Each line of the material below should be reproduced exactly.

** Opening RAW DATA block **

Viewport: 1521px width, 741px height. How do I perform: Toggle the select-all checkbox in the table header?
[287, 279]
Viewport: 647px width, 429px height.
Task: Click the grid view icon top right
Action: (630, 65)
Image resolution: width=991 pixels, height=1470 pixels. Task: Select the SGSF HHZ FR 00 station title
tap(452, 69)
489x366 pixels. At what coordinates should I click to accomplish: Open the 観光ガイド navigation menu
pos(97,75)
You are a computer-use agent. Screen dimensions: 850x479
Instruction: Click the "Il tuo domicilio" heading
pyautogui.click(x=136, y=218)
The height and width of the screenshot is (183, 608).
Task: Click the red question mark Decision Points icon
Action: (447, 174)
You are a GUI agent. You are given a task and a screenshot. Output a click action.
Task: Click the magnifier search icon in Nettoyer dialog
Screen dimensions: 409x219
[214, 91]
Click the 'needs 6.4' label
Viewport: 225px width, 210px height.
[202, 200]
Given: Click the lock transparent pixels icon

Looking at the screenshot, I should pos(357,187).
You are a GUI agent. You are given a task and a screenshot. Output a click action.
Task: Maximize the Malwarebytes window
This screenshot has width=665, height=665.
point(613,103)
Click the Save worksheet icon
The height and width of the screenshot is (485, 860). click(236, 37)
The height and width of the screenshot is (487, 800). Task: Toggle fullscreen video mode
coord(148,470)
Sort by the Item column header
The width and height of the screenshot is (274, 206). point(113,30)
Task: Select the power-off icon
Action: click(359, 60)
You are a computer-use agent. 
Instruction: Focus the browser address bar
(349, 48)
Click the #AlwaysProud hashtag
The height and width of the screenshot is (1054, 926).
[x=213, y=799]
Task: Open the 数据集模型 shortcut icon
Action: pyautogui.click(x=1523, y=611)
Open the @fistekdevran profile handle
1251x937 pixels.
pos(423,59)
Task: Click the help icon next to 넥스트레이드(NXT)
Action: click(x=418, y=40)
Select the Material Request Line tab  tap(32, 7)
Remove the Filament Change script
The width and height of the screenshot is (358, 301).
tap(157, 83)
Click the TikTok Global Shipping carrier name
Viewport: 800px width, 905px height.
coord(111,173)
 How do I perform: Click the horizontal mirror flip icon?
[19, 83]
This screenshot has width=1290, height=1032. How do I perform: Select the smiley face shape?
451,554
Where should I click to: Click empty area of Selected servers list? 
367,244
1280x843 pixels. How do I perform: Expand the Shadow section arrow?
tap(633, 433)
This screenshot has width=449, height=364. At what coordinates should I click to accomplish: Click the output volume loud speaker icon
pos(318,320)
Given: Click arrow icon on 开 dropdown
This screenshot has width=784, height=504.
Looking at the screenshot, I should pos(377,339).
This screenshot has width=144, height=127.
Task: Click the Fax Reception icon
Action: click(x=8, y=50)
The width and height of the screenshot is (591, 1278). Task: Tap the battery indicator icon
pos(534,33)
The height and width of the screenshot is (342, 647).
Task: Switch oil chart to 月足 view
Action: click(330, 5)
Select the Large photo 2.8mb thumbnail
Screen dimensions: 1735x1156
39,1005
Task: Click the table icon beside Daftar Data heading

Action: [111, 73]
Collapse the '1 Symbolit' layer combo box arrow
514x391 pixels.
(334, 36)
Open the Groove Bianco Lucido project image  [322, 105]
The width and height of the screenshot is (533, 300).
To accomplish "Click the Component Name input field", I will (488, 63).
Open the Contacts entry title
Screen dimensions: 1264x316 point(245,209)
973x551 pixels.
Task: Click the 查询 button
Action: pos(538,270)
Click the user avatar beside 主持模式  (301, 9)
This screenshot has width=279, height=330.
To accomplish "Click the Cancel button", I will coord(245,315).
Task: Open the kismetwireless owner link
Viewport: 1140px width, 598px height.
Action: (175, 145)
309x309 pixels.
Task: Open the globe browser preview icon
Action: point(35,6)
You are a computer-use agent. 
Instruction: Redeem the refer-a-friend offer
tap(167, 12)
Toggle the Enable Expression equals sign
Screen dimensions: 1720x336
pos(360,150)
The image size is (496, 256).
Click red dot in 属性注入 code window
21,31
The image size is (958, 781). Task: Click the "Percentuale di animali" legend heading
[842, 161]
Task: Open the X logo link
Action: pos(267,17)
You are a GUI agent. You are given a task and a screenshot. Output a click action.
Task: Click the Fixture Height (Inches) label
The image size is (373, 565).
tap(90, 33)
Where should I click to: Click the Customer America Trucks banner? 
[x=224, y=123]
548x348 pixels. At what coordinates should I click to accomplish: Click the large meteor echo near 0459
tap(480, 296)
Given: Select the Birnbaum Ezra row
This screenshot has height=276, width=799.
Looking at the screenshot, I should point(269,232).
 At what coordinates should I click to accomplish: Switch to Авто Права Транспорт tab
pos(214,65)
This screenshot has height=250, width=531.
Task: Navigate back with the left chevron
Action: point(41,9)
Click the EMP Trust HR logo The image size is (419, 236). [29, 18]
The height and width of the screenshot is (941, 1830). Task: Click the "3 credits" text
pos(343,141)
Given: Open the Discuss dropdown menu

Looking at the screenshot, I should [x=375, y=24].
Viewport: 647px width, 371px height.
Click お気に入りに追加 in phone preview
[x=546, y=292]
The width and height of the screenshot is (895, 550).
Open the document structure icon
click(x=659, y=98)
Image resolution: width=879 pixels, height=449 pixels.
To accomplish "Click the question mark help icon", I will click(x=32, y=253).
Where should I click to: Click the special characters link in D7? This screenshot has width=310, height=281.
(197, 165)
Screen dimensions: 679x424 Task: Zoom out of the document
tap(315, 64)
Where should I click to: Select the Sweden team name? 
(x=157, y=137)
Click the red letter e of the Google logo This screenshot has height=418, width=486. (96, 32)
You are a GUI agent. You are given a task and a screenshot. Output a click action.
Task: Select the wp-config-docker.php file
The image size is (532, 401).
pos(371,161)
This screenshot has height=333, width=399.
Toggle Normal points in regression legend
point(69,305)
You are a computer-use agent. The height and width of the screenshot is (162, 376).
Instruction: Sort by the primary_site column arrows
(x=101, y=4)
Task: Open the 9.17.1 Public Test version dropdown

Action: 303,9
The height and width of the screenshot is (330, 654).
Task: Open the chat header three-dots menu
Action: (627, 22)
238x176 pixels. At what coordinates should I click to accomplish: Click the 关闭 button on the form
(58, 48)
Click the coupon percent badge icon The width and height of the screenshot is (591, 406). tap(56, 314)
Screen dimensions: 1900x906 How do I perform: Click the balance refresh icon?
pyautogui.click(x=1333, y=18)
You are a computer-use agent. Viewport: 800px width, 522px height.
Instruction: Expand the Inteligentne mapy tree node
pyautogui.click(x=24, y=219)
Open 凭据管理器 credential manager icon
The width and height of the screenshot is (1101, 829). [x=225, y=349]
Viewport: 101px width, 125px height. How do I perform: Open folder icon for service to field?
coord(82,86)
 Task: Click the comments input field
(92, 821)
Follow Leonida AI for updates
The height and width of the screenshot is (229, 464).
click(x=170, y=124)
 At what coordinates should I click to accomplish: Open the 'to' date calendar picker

** Closing RAW DATA block **

EXPECTED ANSWER:
Viewport: 1521px width, 741px height. How do I perform: Toggle the select-all checkbox in the table header?
[287, 279]
Viewport: 647px width, 429px height.
Task: Click the grid view icon top right
Action: (630, 65)
Image resolution: width=991 pixels, height=1470 pixels. Task: Select the SGSF HHZ FR 00 station title
tap(452, 69)
489x366 pixels. At what coordinates should I click to accomplish: Open the 観光ガイド navigation menu
pos(97,75)
You are a computer-use agent. Screen dimensions: 850x479
Instruction: Click the "Il tuo domicilio" heading
pyautogui.click(x=136, y=218)
The height and width of the screenshot is (183, 608).
Task: Click the red question mark Decision Points icon
Action: (447, 174)
You are a GUI agent. You are given a task and a screenshot. Output a click action.
Task: Click the magnifier search icon in Nettoyer dialog
Screen dimensions: 409x219
[214, 91]
Click the 'needs 6.4' label
Viewport: 225px width, 210px height.
[202, 200]
Given: Click the lock transparent pixels icon

Looking at the screenshot, I should pos(357,187).
You are a GUI agent. You are given a task and a screenshot. Output a click action.
Task: Maximize the Malwarebytes window
This screenshot has width=665, height=665.
point(613,103)
Click the Save worksheet icon
The height and width of the screenshot is (485, 860). click(236, 37)
The height and width of the screenshot is (487, 800). Task: Toggle fullscreen video mode
coord(148,470)
Sort by the Item column header
The width and height of the screenshot is (274, 206). point(113,30)
Task: Select the power-off icon
Action: click(359, 60)
You are a computer-use agent. 
Instruction: Focus the browser address bar
(349, 48)
Click the #AlwaysProud hashtag
The height and width of the screenshot is (1054, 926).
[x=213, y=799]
Task: Open the 数据集模型 shortcut icon
Action: pyautogui.click(x=1523, y=611)
Open the @fistekdevran profile handle
1251x937 pixels.
pos(423,59)
Task: Click the help icon next to 넥스트레이드(NXT)
Action: click(x=418, y=40)
Select the Material Request Line tab  tap(32, 7)
Remove the Filament Change script
The width and height of the screenshot is (358, 301).
tap(157, 83)
Click the TikTok Global Shipping carrier name
Viewport: 800px width, 905px height.
coord(111,173)
 How do I perform: Click the horizontal mirror flip icon?
[19, 83]
This screenshot has width=1290, height=1032. How do I perform: Select the smiley face shape?
451,554
Where should I click to: Click empty area of Selected servers list? 
367,244
1280x843 pixels. How do I perform: Expand the Shadow section arrow?
tap(633, 433)
This screenshot has width=449, height=364. At what coordinates should I click to accomplish: Click the output volume loud speaker icon
pos(318,320)
Given: Click arrow icon on 开 dropdown
This screenshot has width=784, height=504.
Looking at the screenshot, I should pos(377,339).
This screenshot has width=144, height=127.
Task: Click the Fax Reception icon
Action: click(x=8, y=50)
The width and height of the screenshot is (591, 1278). Task: Tap the battery indicator icon
pos(534,33)
The height and width of the screenshot is (342, 647).
Task: Switch oil chart to 月足 view
Action: click(330, 5)
Select the Large photo 2.8mb thumbnail
Screen dimensions: 1735x1156
39,1005
Task: Click the table icon beside Daftar Data heading

Action: [111, 73]
Collapse the '1 Symbolit' layer combo box arrow
514x391 pixels.
(334, 36)
Open the Groove Bianco Lucido project image  [322, 105]
The width and height of the screenshot is (533, 300).
To accomplish "Click the Component Name input field", I will (488, 63).
Open the Contacts entry title
Screen dimensions: 1264x316 point(245,209)
973x551 pixels.
Task: Click the 查询 button
Action: pos(538,270)
Click the user avatar beside 主持模式  (301, 9)
This screenshot has width=279, height=330.
To accomplish "Click the Cancel button", I will coord(245,315).
Task: Open the kismetwireless owner link
Viewport: 1140px width, 598px height.
Action: (175, 145)
309x309 pixels.
Task: Open the globe browser preview icon
Action: point(35,6)
You are a computer-use agent. 
Instruction: Redeem the refer-a-friend offer
tap(167, 12)
Toggle the Enable Expression equals sign
Screen dimensions: 1720x336
pos(360,150)
The image size is (496, 256).
Click red dot in 属性注入 code window
21,31
The image size is (958, 781). Task: Click the "Percentuale di animali" legend heading
[842, 161]
Task: Open the X logo link
Action: pos(267,17)
You are a GUI agent. You are given a task and a screenshot. Output a click action.
Task: Click the Fixture Height (Inches) label
The image size is (373, 565).
tap(90, 33)
Where should I click to: Click the Customer America Trucks banner? 
[x=224, y=123]
548x348 pixels. At what coordinates should I click to accomplish: Click the large meteor echo near 0459
tap(480, 296)
Given: Select the Birnbaum Ezra row
This screenshot has height=276, width=799.
Looking at the screenshot, I should point(269,232).
 At what coordinates should I click to accomplish: Switch to Авто Права Транспорт tab
pos(214,65)
This screenshot has height=250, width=531.
Task: Navigate back with the left chevron
Action: point(41,9)
Click the EMP Trust HR logo The image size is (419, 236). [29, 18]
The height and width of the screenshot is (941, 1830). Task: Click the "3 credits" text
pos(343,141)
Given: Open the Discuss dropdown menu

Looking at the screenshot, I should [x=375, y=24].
Viewport: 647px width, 371px height.
Click お気に入りに追加 in phone preview
[x=546, y=292]
The width and height of the screenshot is (895, 550).
Open the document structure icon
click(x=659, y=98)
Image resolution: width=879 pixels, height=449 pixels.
To accomplish "Click the question mark help icon", I will click(x=32, y=253).
Where should I click to: Click the special characters link in D7? This screenshot has width=310, height=281.
(197, 165)
Screen dimensions: 679x424 Task: Zoom out of the document
tap(315, 64)
Where should I click to: Select the Sweden team name? 
(x=157, y=137)
Click the red letter e of the Google logo This screenshot has height=418, width=486. (96, 32)
You are a GUI agent. You are given a task and a screenshot. Output a click action.
Task: Select the wp-config-docker.php file
The image size is (532, 401).
pos(371,161)
This screenshot has height=333, width=399.
Toggle Normal points in regression legend
point(69,305)
You are a computer-use agent. The height and width of the screenshot is (162, 376).
Instruction: Sort by the primary_site column arrows
(x=101, y=4)
Task: Open the 9.17.1 Public Test version dropdown

Action: 303,9
The height and width of the screenshot is (330, 654).
Task: Open the chat header three-dots menu
Action: (627, 22)
238x176 pixels. At what coordinates should I click to accomplish: Click the 关闭 button on the form
(58, 48)
Click the coupon percent badge icon The width and height of the screenshot is (591, 406). tap(56, 314)
Screen dimensions: 1900x906 How do I perform: Click the balance refresh icon?
pyautogui.click(x=1333, y=18)
You are a computer-use agent. Viewport: 800px width, 522px height.
Instruction: Expand the Inteligentne mapy tree node
pyautogui.click(x=24, y=219)
Open 凭据管理器 credential manager icon
The width and height of the screenshot is (1101, 829). [x=225, y=349]
Viewport: 101px width, 125px height. How do I perform: Open folder icon for service to field?
coord(82,86)
 Task: Click the comments input field
(92, 821)
Follow Leonida AI for updates
The height and width of the screenshot is (229, 464).
click(x=170, y=124)
 At what coordinates should I click to accomplish: Open the 'to' date calendar picker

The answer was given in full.